Figure 6. Profile plot of the combined Z scores of the visual response times (VRTs). Error bars indicate SDs.
3.4 Effects of profession group and sleep deprivation on shoot/do not shoot errors
The Mann Whitney U test showed that the SOF group was significantly less likely to make shoot/do not shoot errors than the SOF-support group, U = 68,000, p = 0.020. The SOF group made on average 0.27 errors, SD = 0.59, median = 0, whereas the SOF-support group made on average 0.88 errors, SD = 0.81, median = 1. The Wilcoxon Signed Rank test showed that there was no significant effect of sleep deprivation, Z = −0.973, p = 0.331.
3.5 Motion sickness symptoms
Most participants (i.e., 20/35 in pretest, 21/32 in posttest) reported no symptoms of motion sickness (i.e., 0 on the scale). The average MISC score of the included participants was 1.28, SD = 2.02 in the pretest and 1.38, SD = 2.24 in the posttest.
3.6 Excluded and lost data
Two participants (one in each group) were instructed to stop the VR test due to their self-reported motion sickness symptoms reaching medium levels of nausea half-way into the pretest. One other participant (SOF-support group) dropped out after the pretest due to an unrelated illness. Their datasets were excluded from analysis. For the remaining 35 participants, 7 action items (0.7% of total data) could not be scored due to scenario errors. Total item scores of the concerning two participants (one in each group) were calculated without these items. A total of 355 VRTs were recorded and 29 VRTs (7.6%) were excluded due to incorrect presentation of the stimulus (e.g., NPC hostile faced the wrong way) or system malfunctions (e.g., participant weapon malfunction). From the remaining VRTs, 13 outliers (> 2 SDs from total mean) were removed.
4 Discussion
This paper presents an initial evaluation of the reliability and validity of a test methodology for cognitive and psychomotor performance of dismounted soldiers in an operationally relevant setting. The methodology consists of a set of room-clearing scenarios in a dynamic VR environment, and three performance metrics: (1) actions performed to achieve necessary SA (SA items), (2) shoot/do not shoot errors, and (3) VRTs. We hypothesized that the SA items would demonstrate internal reliability, and that SA items and VRTs would correlate between two moments of testing. Secondly, we hypothesized that a group of SOF operators would perform better than a group of SOF-support soldiers on all three performance measures. Third, we hypothesized that performance measures would be sensitive to the effects of a night of sleep deprivation.

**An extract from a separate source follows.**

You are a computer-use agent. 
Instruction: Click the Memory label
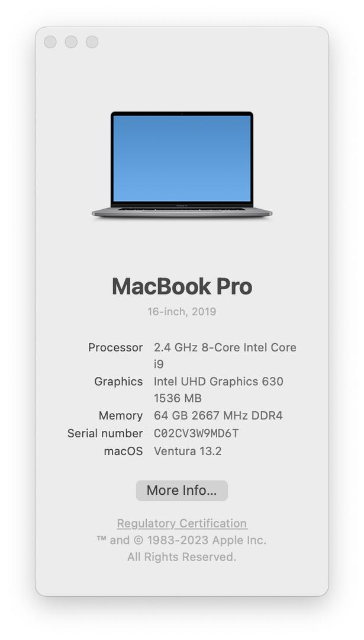[121, 415]
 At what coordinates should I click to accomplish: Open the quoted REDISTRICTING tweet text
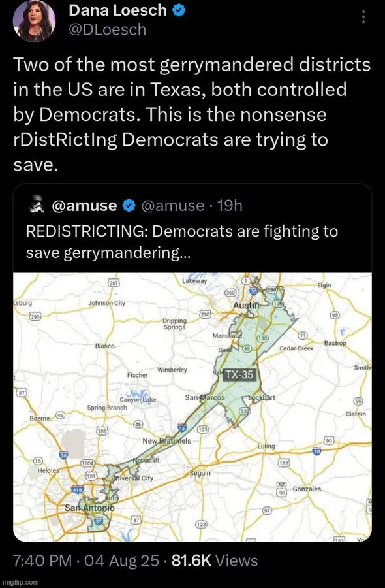coord(182,242)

We found partial support for the first hypothesis with regard to the SA items. The inter-rater reliability was satisfactory. With regard to internal consistency, Cronbach’s alpha was 0.69 in the pretest and 0.76 in the posttest. These findings are promising, as Cronbach’s alpha is considered acceptable when ≥ 0.7 (George and Mallery, 2003) and ≥ 0.6 for exploratory research (Hair et al., 2010). The test–retest correlation of the SA items was significant, but still poor, r = 0.428 (see, Nunnally and Bernstein, 1994), suggesting some promise as well room for improvement. Individual differences in responses to the neurostimulation intervention or the sleep deprivation may have reduced test–retest correlation. Performance results (see, Figure 5) show that there is no floor- or ceiling-effect for either group, indicating that the test was sufficiently challenging for both groups. These results also show that variation in performance within each group is quite high, and should be further investigated. The requirement to perform the test individually instead of as a team may have led to different approaches between the participants. Observation of outcomes of the separate items (Table 2) indicate that no item appeared too easy (e.g., > 90% adherence) or too difficult (e.g., < 10%) for both groups. Two SA items were excluded from the set due to poor item-total correlations. These items were “making the unarmed person show their hands before proceeding” and “checks shot armed opponent before helping unarmed person”. Perhaps participants regarded these situations less as a threat than was assumed in advance based on opinions of SMEs.
The first hypothesis was not supported for the VRTs, as test–retest correlations were not significant. Also, the variation between participants for the same stimulus was very high (up to nearly 0.5 s, see Table 3). VRT was likely not accurately measured, for several reasons. First, the determination of the onset of the visual stimulus (i.e., the weapon appearing in view) was done through visual inspection, which sometimes led to discrepancies between two observers when a weapon appeared slowly. Second, some participants may have been more careful than others in aiming their first shot to ensure a hit, affecting their VRTs. Third, the limited resolution of the VR system, especially when viewing objects from a distance, may have introduced noise. Lastly, the manner of appearance of the opponent and weapon varied more between participants than was anticipated. Sometimes, the opponent and weapon appeared at the edge of the participants’ field of view, meaning that they first needed to turn their head before responding. Integrated eye-tracking within VR headsets would be needed to address this issue, or the use of more static stimuli (see, Heusler and Sutter, 2020), although this would limit task realism. The development of more advanced synthetic stimuli (e.g., opponents with better artificial intelligence), that are both controlled as well as dynamic could provide a solution for this issue.
The second hypothesis, with regard to group differences, was supported for the SA items as well as for the shoot/do not shoot errors. The results showed that SOF operators had significantly higher SA scores and made significantly fewer shoot/do not shoot errors than SOF-support specialists, supporting validity of these measures. Superior performance on the SA items by SOF may be caused by several factors. First, SOF may possess superior domain knowledge (e.g., “blind spots should always be checked if there is no other immediate threat”) and skills in recognizing threat in situations. Second, they may possess superior innate perceptual-cognitive abilities, allowing them to process visual information more efficiently and effectively (Broadbent et al., 2015; Davids et al., 2006). Lastly the SOF group may have been more adapted at recognizing relevant information and filtering out irrelevant information, enabling them to focus their attention on the task at hand and reducing the mental effort required (Eysenck et al., 2007; Klein, 2005).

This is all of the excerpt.